To Khanna, however, it wasn’t the frequency of Zoom meetings that triggered this boom, but the culture of taking selfies on the phone. Also, Khanna claims, unlike balding men in other cultures who might shave off what is left of their hair, the vast majority in India, because of the cultural connotations between a shaved head and mourning, will have no recourse but to either opt for the embarrassing comb-over or go under the knife.
These factors have led to a massive demand in hair transplants, but many of the clinics that have sprung up to cater to them are establishments run by individuals with little experience or training. “Technicians who might have helped out doctors before have established their own centres, and sometimes work out of hair salons, where they do surgeries for as less ₹12,000 to ₹15,000,” says Singh, who adds that around 35 to 40 per cent of his procedures tend to be rectifications of previously botched-up jobs. He also points to the proliferation of ghost surgeries, where a doctor may be the face of the enterprise, but the procedures are really carried out by his technicians.

» Data listing
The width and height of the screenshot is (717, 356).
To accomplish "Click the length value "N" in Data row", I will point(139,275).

...

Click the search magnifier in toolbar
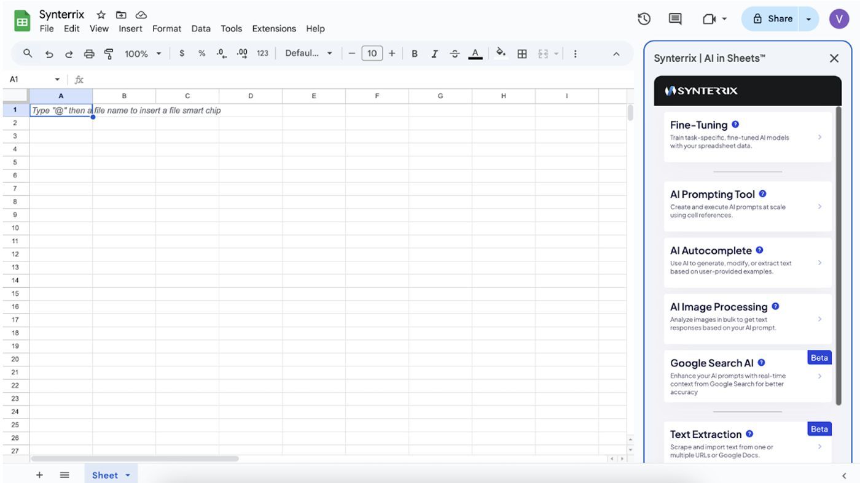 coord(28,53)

» Exercises
A. According to the hair transplant passage, what share of Singh's procedures tend to be rectifications of previously botched-up jobs?
B. From the hair transplant passage, transcribe the part starting with "To Khanna, however, it" and going on through "under the knife.".

» Answers by item
A. Around 35 to 40 percent.

B.
To Khanna, however, it wasn’t the frequency of Zoom meetings that triggered this boom, but the culture of taking selfies on the phone. Also, Khanna claims, unlike balding men in other cultures who might shave off what is left of their hair, the vast majority in India, because of the cultural connotations between a shaved head and mourning, will have no recourse but to either opt for the embarrassing comb-over or go under the knife.